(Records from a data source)

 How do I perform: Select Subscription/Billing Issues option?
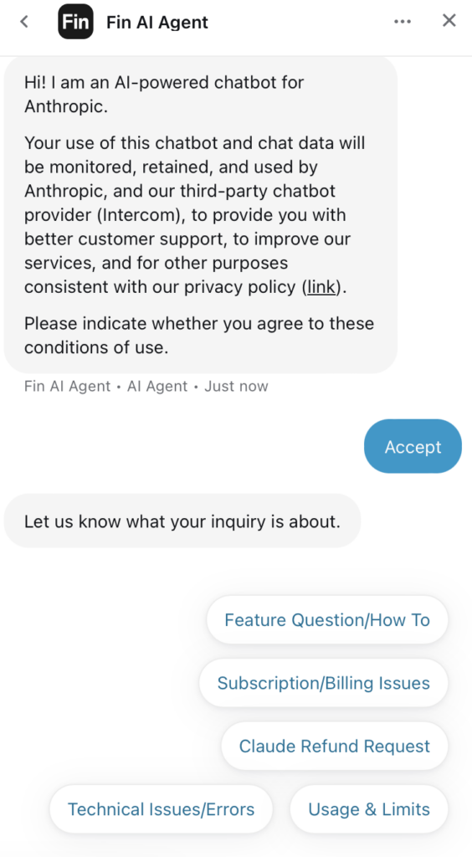(323, 683)
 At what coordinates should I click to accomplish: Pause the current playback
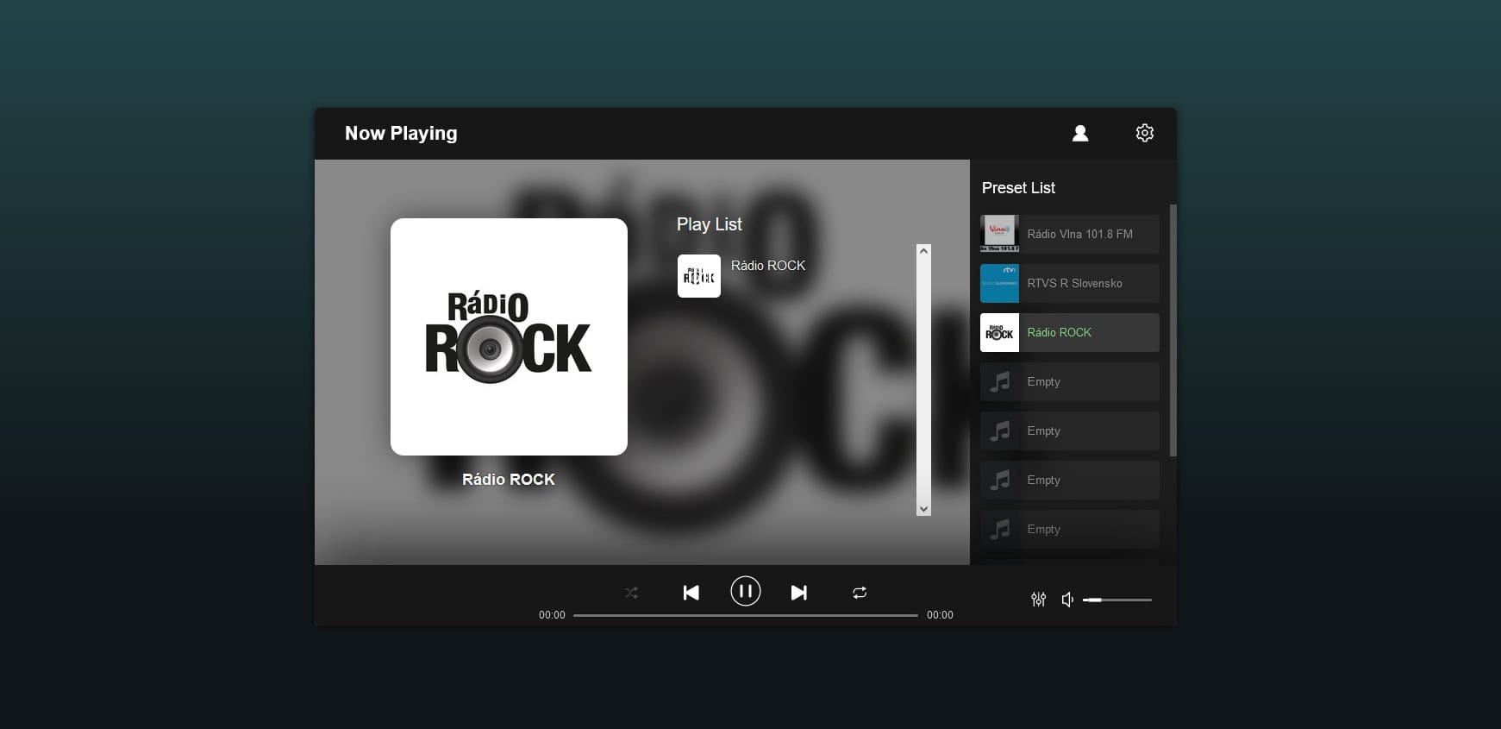pyautogui.click(x=745, y=592)
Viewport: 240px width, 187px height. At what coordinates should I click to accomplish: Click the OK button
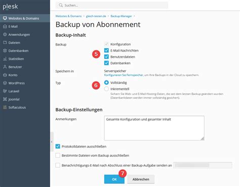[114, 179]
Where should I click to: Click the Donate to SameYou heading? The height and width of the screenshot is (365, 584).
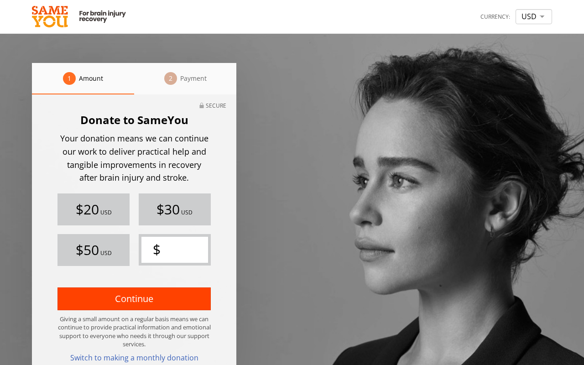click(x=134, y=120)
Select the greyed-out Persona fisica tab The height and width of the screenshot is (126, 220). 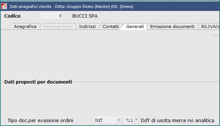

• _What is needed_
Give back each of the records above word for word, apart from the pictures.

• _Written reply_
 How do I perform: Select Subscription/Billing Issues option?
(323, 683)
 At what coordinates should I click to accomplish: Pause the current playback
pyautogui.click(x=745, y=592)
Viewport: 240px width, 187px height. At what coordinates should I click to accomplish: Click the OK button
[114, 179]
Where should I click to: Click the Donate to SameYou heading? The height and width of the screenshot is (365, 584).
click(x=134, y=120)
Select the greyed-out Persona fisica tab The height and width of the screenshot is (126, 220). 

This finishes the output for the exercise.